When myself and my partner are both women, we are inherently breaking from heteronormativity just by the fact that we are both women.
Arguing that butch/femme reproduces compulsory heterosexual gender roles assumes that heterosexual gender roles ARE the source, and the norm, from whence butch/femme came. What if all of these gender roles are pulling from a different force – say, some sort of universal life-force, uniquely expressed in a wide variety of ways?
Sometimes butch/femme roles ARE a reproduction of heterosexuality, and that is where trouble comes into my paradise. If only they never were. That is absolutely one of the reasons why it was extremely difficult for me to come to a butch identity – because I’d grown up believing that gender roles were confining, and limiting. But they don’t have to be. I’m working on the details of that argument, but – for now – it’s similar to how a poetic form can actually liberate a poem, or an idea, rather than limit the expression of it.

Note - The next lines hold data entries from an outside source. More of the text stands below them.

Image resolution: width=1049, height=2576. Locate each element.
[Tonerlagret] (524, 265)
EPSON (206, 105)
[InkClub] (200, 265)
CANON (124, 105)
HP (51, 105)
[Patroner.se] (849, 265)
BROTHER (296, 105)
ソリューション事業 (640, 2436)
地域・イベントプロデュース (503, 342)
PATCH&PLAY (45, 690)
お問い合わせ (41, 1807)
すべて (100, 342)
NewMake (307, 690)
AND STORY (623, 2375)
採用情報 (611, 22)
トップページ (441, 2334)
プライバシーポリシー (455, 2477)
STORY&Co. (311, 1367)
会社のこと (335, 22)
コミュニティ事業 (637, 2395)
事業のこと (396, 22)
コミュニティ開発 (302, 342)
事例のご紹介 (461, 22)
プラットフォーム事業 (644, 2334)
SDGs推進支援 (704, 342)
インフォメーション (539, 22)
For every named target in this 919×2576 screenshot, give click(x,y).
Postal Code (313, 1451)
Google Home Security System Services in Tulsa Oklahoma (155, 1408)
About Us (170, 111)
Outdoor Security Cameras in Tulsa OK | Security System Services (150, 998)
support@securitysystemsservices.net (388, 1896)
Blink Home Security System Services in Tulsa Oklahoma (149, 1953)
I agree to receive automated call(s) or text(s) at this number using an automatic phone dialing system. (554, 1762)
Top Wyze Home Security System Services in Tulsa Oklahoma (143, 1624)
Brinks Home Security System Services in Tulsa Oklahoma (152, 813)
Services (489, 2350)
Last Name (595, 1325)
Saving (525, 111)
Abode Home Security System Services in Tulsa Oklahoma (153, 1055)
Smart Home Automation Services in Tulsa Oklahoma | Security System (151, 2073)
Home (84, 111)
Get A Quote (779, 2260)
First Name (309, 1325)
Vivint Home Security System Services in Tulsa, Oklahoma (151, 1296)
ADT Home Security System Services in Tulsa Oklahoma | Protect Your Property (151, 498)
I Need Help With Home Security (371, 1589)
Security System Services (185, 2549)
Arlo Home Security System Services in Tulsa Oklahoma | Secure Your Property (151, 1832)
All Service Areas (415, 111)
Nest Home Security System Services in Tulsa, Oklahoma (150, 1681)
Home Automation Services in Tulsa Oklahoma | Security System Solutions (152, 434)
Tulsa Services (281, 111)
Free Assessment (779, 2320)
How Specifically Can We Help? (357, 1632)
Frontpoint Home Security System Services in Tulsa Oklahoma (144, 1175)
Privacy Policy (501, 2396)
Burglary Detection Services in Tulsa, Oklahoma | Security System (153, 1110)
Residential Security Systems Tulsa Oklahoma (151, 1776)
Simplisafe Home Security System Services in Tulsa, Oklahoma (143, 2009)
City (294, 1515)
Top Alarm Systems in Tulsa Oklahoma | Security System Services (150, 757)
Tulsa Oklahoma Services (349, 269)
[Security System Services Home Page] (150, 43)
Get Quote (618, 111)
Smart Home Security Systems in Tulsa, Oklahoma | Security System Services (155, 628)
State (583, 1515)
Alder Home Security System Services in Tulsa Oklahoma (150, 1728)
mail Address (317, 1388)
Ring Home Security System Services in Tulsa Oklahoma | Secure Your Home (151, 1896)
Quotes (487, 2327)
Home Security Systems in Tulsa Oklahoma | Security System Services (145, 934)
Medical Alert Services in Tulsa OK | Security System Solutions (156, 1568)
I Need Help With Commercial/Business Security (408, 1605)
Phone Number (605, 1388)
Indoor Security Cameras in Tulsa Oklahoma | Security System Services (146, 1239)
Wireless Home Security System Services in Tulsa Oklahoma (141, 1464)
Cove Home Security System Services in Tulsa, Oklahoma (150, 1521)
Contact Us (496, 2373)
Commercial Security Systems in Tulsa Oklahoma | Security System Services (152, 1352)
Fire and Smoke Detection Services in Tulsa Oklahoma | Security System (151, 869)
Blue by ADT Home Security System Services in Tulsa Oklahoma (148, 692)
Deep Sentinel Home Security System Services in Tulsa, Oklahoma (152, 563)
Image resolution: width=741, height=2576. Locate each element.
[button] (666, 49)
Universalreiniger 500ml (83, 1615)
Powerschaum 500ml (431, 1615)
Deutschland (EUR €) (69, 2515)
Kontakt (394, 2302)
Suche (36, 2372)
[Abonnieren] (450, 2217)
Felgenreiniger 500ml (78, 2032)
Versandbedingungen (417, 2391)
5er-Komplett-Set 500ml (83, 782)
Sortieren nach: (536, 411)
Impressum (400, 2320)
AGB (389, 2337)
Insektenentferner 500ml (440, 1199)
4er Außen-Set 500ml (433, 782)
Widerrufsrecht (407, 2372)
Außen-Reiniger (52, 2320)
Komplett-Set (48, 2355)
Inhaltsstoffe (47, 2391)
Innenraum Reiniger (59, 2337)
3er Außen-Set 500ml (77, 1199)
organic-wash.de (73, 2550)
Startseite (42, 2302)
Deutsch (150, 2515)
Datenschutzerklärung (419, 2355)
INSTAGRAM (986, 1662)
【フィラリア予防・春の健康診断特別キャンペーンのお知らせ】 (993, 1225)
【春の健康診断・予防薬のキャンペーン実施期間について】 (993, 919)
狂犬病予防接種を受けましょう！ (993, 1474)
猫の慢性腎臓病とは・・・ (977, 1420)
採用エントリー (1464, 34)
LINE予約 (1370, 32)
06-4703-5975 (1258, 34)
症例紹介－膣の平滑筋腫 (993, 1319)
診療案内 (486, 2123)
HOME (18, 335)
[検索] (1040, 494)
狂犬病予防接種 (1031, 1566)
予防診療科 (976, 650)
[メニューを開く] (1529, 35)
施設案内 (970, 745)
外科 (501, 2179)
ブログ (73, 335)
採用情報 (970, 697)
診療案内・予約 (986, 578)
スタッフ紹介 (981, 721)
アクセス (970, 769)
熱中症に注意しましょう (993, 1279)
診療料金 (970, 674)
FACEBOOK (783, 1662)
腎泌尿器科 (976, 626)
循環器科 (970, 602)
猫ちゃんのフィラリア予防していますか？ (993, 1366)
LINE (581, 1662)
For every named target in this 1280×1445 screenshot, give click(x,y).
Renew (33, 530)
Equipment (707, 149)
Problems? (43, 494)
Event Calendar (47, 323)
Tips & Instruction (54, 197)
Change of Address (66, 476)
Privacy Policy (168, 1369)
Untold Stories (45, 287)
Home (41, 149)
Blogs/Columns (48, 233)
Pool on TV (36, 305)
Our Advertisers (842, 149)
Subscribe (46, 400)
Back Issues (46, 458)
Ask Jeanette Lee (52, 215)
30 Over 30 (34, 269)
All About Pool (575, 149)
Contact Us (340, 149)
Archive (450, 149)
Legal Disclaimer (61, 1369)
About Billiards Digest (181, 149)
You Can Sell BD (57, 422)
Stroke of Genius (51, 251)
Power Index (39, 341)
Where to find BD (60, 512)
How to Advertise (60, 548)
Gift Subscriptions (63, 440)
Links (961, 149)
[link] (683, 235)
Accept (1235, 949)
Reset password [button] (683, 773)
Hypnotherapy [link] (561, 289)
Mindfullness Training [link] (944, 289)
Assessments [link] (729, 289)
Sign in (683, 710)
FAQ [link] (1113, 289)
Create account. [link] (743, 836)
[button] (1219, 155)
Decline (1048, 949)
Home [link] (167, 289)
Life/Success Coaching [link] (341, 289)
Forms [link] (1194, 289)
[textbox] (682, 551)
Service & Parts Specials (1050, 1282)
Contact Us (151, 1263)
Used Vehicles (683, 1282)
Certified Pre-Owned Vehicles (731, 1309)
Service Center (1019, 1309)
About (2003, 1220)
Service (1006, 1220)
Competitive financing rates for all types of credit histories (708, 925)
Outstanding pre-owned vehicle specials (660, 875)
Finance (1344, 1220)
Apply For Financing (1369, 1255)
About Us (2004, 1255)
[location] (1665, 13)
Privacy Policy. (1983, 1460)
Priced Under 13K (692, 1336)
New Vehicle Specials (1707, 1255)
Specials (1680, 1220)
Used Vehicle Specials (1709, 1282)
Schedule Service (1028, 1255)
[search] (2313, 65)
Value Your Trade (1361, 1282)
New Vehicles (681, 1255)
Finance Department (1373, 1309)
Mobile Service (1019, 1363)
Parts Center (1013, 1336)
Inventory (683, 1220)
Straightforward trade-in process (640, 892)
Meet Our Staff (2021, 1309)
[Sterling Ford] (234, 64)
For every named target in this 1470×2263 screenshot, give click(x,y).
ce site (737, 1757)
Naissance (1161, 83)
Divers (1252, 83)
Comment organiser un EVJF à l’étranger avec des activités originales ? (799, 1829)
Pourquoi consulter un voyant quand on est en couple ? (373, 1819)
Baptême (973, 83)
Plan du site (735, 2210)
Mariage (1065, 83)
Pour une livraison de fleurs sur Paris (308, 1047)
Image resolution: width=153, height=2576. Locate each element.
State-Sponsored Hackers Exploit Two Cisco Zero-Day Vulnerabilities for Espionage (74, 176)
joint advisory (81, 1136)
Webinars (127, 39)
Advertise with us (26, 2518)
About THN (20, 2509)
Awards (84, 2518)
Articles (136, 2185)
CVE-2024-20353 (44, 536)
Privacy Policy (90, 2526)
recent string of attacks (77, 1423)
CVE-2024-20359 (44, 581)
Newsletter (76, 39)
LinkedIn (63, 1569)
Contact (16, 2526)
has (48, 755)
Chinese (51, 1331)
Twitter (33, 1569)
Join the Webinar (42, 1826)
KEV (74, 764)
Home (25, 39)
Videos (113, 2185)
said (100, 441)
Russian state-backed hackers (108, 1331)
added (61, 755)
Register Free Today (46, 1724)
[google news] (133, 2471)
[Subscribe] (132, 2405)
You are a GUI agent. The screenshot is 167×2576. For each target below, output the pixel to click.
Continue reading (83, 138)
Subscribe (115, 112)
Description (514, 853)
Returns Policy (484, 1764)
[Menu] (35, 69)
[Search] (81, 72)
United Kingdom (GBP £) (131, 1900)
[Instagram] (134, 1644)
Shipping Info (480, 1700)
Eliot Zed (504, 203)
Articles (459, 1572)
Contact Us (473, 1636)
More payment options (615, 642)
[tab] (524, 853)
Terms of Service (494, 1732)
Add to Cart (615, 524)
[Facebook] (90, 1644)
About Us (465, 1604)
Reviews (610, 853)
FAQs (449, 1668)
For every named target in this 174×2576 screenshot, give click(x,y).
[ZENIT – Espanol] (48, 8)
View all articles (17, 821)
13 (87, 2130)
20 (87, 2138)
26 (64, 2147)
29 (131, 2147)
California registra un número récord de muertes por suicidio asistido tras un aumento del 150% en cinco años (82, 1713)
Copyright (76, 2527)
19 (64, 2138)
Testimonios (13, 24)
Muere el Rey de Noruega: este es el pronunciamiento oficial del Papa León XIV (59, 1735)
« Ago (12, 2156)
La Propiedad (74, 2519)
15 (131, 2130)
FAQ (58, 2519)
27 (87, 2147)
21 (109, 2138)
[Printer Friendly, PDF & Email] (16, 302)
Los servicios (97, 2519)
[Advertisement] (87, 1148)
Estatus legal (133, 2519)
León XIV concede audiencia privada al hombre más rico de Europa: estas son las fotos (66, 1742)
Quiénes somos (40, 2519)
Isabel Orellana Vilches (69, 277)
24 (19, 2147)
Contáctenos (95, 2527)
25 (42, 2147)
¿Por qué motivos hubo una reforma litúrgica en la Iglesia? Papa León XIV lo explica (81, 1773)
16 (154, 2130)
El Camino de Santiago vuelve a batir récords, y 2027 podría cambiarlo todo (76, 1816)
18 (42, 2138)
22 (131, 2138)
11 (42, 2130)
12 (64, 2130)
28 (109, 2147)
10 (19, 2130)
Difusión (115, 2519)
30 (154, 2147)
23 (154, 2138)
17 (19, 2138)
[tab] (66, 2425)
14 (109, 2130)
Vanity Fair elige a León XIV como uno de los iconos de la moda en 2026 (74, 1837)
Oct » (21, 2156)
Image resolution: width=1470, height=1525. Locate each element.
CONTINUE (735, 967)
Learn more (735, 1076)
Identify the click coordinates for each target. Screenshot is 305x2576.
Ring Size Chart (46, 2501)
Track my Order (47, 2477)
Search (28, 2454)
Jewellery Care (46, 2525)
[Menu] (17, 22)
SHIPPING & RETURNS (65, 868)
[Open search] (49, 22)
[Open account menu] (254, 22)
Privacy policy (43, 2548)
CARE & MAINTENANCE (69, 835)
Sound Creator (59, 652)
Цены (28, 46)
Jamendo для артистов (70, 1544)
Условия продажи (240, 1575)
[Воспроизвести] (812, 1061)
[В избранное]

I don’t like the argument that we should be “beyond roles” or beyond definition. Defining ourselves gives us power, and language, to articulate who we are. The problems arise when we are confined to the definitions, when we can no longer re-make or re-claim the words to accurately describe ourselves, or when we grow and move and change and are holding on to something that is no longer true. Categories should never be so rigid that there is not room to manouver inside of them.
Claiming a particular label or gender identity or expression also situates me within a particular history. There is a heritage of women who refused to be confined to femininity, many of them butches in the queer community. And I come from them. They are my heritage, I am part of that lineage, I want to claim and celebrate and align myself with what they did, because I am so fucken lucky to be sitting in a corporate office in midtown Manhattan, with my boycut #4 and my polo shirt, black boy slacks and loafers, Hanes briefs and a pocketwatch, wearing Old Spice and American Crew pomade, and my coworkers don’t care. I claim that heritage by claiming my identity to be butch. I stand on their shoulders. I am not alone here.
Gender, for me, is an expression of my sense of self as played onto my body, but it is also a sex toy. It is a way that I play and have fun and enhance the friction and traction between myself and my lover. It’s about contrast, holding myself up against someone else to see where we overlap, where we divide, where we collide.